Dr Dan Farhat studies vampires. It's unusual research for an economist, but advances in computing and social simulation make it possible.
“Most of my work involves building synthetic economies. We can use computers to construct entire populations of artificial individuals. Each person makes decisions about resource use and interacts with others according to rules I set for them. Economies that we can study start to develop.”
The idea is to understand economic activity by creating it, a technique that combines ideas from economics, information science, biology, organisational studies, and many of the social sciences.
Dan has used this approach to study fluctuations in consumer spending, trends in unemployment, how educational achievement affects earnings, how scientists produce research, and now how a community of humans plagued by vampires would fare.

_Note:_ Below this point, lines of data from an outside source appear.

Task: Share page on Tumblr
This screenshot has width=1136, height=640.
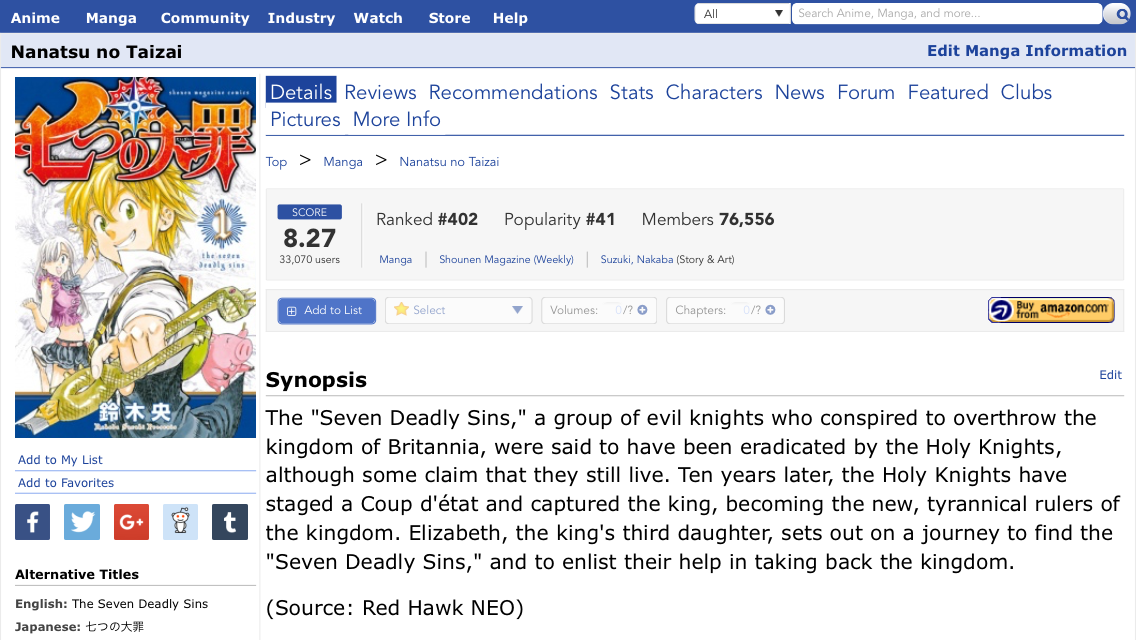Action: (230, 522)
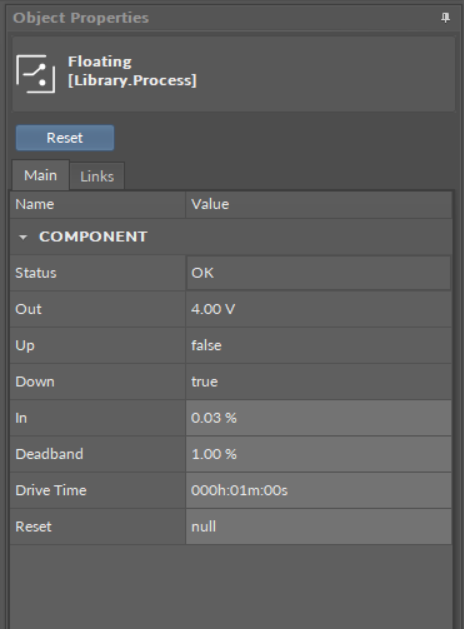464x629 pixels.
Task: Click the Object Properties panel title
Action: click(81, 18)
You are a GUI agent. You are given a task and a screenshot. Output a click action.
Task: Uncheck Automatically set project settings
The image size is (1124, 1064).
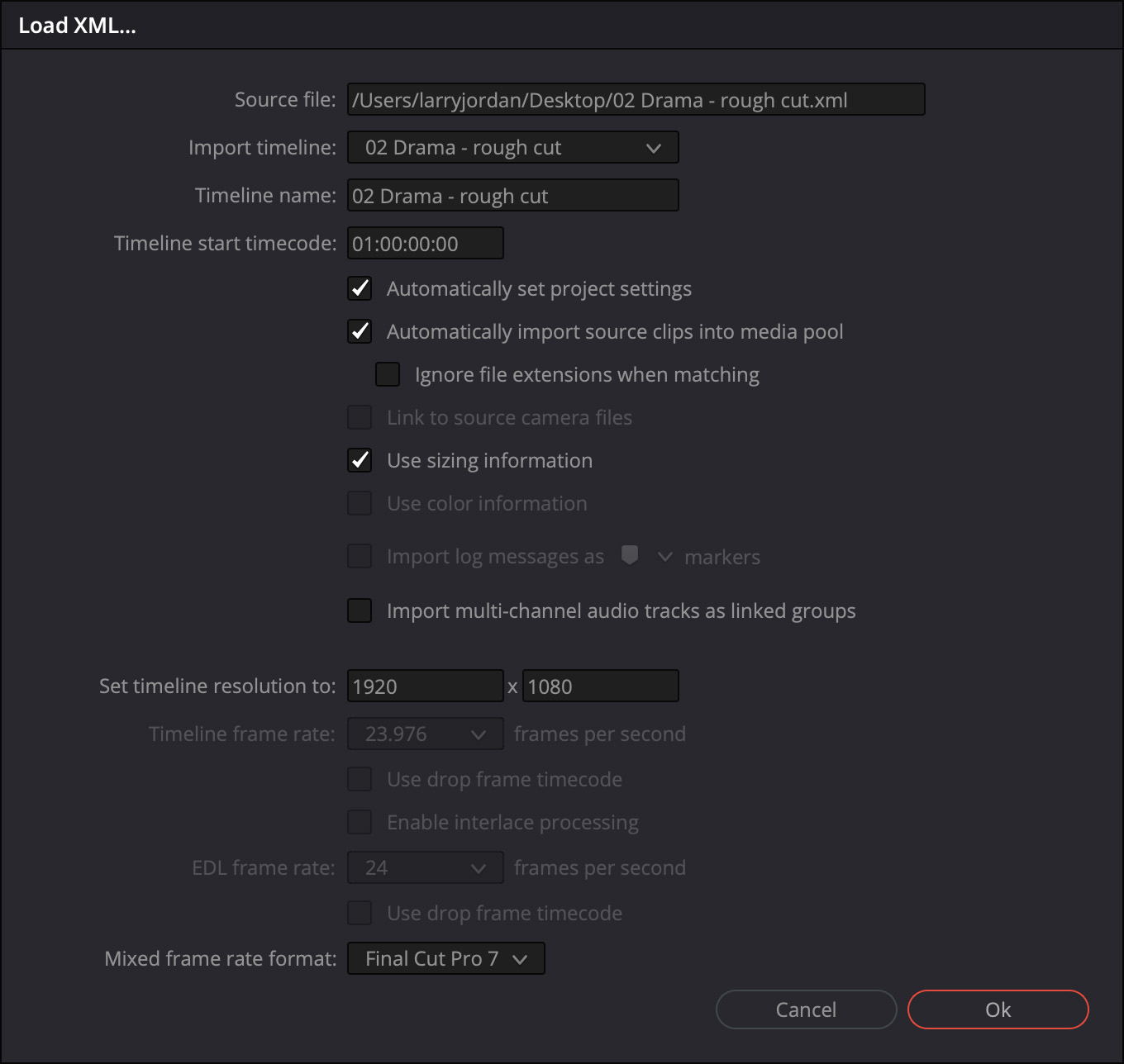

“How do people use their resources to combat vampires? How do vampires choose the best victims? What are the social consequences of these choices? Those are all economics questions.
“A lot of students think economics is just crunching numbers and solving equations to find prices and quantities. But it's really all about human behaviour and decisions. There'll be some maths and stats, but at the end of the day we want to understand people.”
Using computers is vital. “Otherwise I'd have to collect data from real vampires, and that's super dangerous. You know what they're like. It wouldn't be easy to hire research assistants for that — or ensure they'd make it back with the data.”
But are vampires real? ”Sure they are, they just don't drink blood like in the movies. A 'vampire' is anyone who preys on others for their own benefit — criminals, corrupt governments, abusive employers….”
Dan's vampires help make economics enjoyable. “It's good to emphasise the broad range of topics economics relates to. There's something for everyone. You can't afford to be ordinary anymore. That's the great thing about working and studying at Otago – everyone is encouraged to stand out and be innovative.”